There has been a significant increase in the percentage of pension portfolios investing in alternatives when compared to the previous two years, a poll by SEI suggests.

In 2008, 51 per cent of pension executives surveyed said their pension portfolio was invested in alternatives. In 2009 the percentage increased to 53 per cent and this year’s poll saw an increase to 65 per cent.

Use among pensions with more than USD300m in assets is significantly higher than those with less: 84 per cent compared to 53 per cent respectively.

Other poll findings include that nearly all pension executives viewed improved funded status as a benchmark more important than increasing absolute returns.

Of the major concerns impacting pension executives, more poll respondents (88 per cent) chose managing funded status than any other issue.

Additional priorities moving forward included improving funded status, creating a long-term pension strategy, stress-testing the portfolio, increasing due diligence, and defining the role of consultants and investment professionals providing advice to pensions.

"Funding deficiencies are getting the attention of various stakeholders in companies and, as a result, boards and senior management are looking for long-term strategies as this scrutiny continues," says Jon Waite, director, investment management advice and chief actuary for SEI’s institutional group. "A plan’s funded status is the top priority as liabilities are being managed within a larger, organisational, risk management framework. In particular, alternative investments are being integrated into the portfolio as another channel for mitigating overall risk, while providing additional return."

In addition to the increase in the percentage of pensions using alternatives, poll respondents from larger plans are investing a greater percentage of the portfolio in alternatives. Of those with more than USD300m in assets, more than three-quarters (77 per cent) invest 11 per cent or more in alternatives. By comparison, 42 per cent of pensions with less than USD300m in assets invest 11 per cent or more.

Real estate (77 per cent), private equity (54 per cent), funds of hedge funds (47 per cent), and single manager hedge funds (30 per cent) are the most common alternatives being used, according to respondents.

In response to recent economic conditions and changing priorities, some pensions are closed to new entrants and accruals have ended for current participants. According to poll respondents, more than half (53 per cent) of the pension plans are either closed or frozen, approximately a ten per cent increase compared to a similar survey conducted in August 2009.
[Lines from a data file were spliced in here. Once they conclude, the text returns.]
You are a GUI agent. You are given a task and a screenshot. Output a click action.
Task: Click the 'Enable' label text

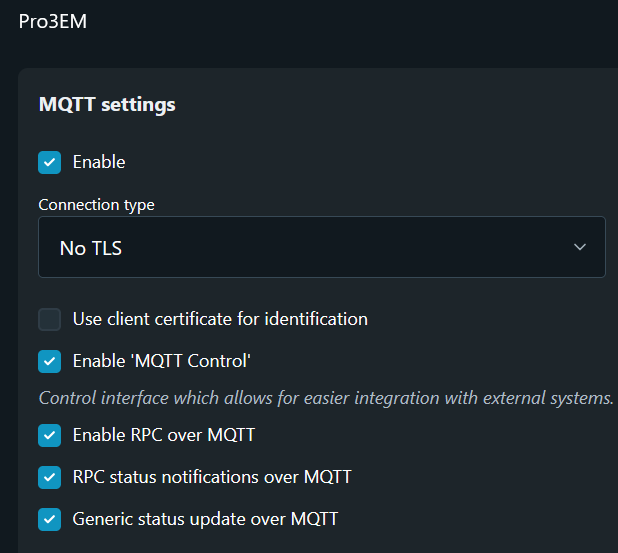99,162
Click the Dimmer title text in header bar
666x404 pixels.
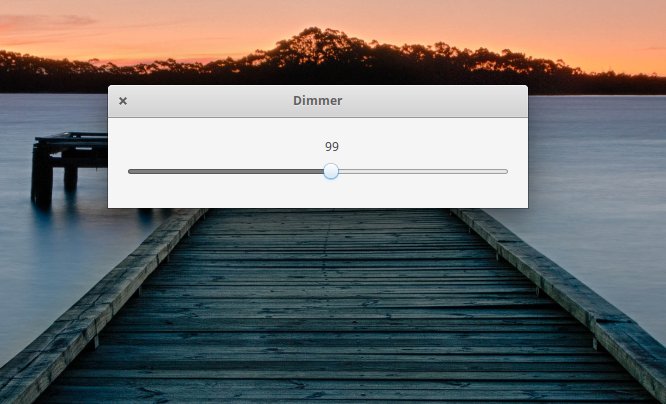318,101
However, funding deficiency was not the only factor in preventing organisations from terminating their plan. Respondents were asked if their plan were fully funded, would they still look to terminate the plan as soon as possible. Of those that already have frozen their plan, nearly three-quarters (73 per cent) said they would look to terminate the plan. Of those with active plans, 75 per cent said they would not look to terminate it.